2018 Year In Review: Life Sciences

2018 was another significant year for intellectual property in Canada with numerous court decisions and legislative changes. This article briefly summarizes some of the highlights in the life sciences realm, and provides outlooks on what is expected in 2019.

Utility and The Aftermath of AstraZeneca

Following the landmark decision in AstraZeneca v Apotex, 2017 SCC 36 ("AstraZeneca"), the lower courts have faithfully followed the Supreme Court decision in ending the often criticized Promise Doctrine, despite attempts by parties at disguising the Doctrine under other causes of action. Both the Federal Court and the Ontario Superior Court firmly stated in Hospira Healthcare Corp v Kennedy Trust for Rheumatology Research, 2018 FC 259 ("Hospira"), and Apotex Inc v Abbott Laboratories Ltd, 2018 ONSC 5199, that the Promise Doctrine allegations cannot be repackaged under the guise of insufficiency, overbreadth or misrepresentation. In Hospira, the Court noted that "it would be inconsistent to discard [the Promise] doctrine only to have it resurface under another principle without clear language to do so". A "scintilla" of utility as explained in AstraZeneca continues to be the Canadian standard. With such clear language, we are unlikely to see Promise Doctrine arguments play a significant role in future litigation.

CIPO Practice

Use claims can still be methods of medical treatment

Commissioner's Decision No. 1442, Re Application No 2,416,408: Methods for therapy of neurodegenerative disease of the brain, demonstrates a strict application of CIPO's 2015 practice notice on medical uses (PN 2015-01). The Commissioner refused application 2,416,408 on the basis of obviousness and being directed to a method of medical treatment. Interestingly, the claims rejected for encompassing a method of medical treatment were not method claims per se, but were written as use claims. Claim 12 reproduced below is a representative example:

12. Use of an adeno-associated virus (AAV) expression vector comprising a neurotrophin encoding transgene to ameliorate defective, diseased or damaged dopaminergic neurons in the brain of a mammal, wherein said AAV expression vector is for in vivo direct delivery into one or more delivery sites within a region of the brain containing targeted dopaminergic neurons, wherein each of said one or more delivery sites is within 500µm from a targeted neuron and no more than 10mm from another delivery site.
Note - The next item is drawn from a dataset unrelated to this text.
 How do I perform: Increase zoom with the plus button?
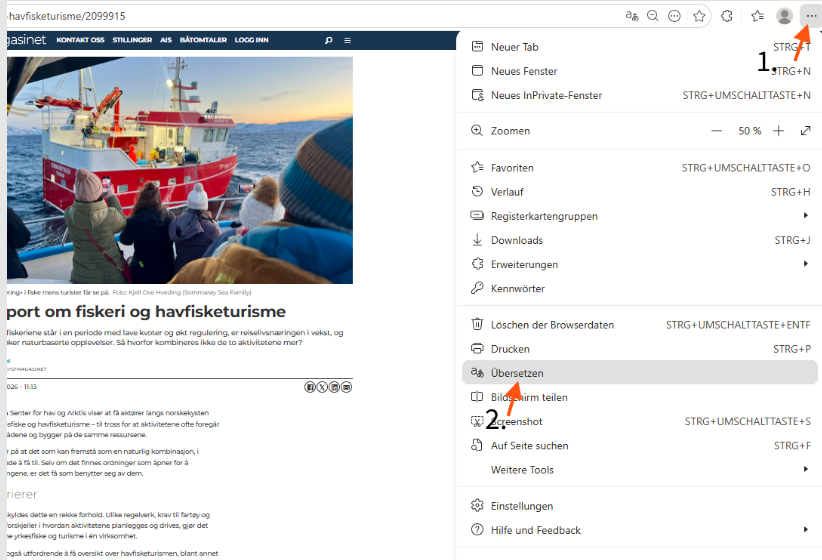tap(778, 131)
The Commissioner's decision noted that when determining whether a claim is directed to a medical use, the relevant inquiry is whether any one of the essential elements prevents, interferes with or requires the professional skill of a physician and not whether the claim is worded as a "use" claim. With this in mind, the Commissioner determined that the claims encompassed intracranially delivering the contemplated AAV expression, and that this entails a surgical step and the professional skills of a physician.

While it is common practice in Canada to circumvent the medical use prohibition using use claims, prudence must be taken to ensure the claims do not inadvertently encompass a medical method.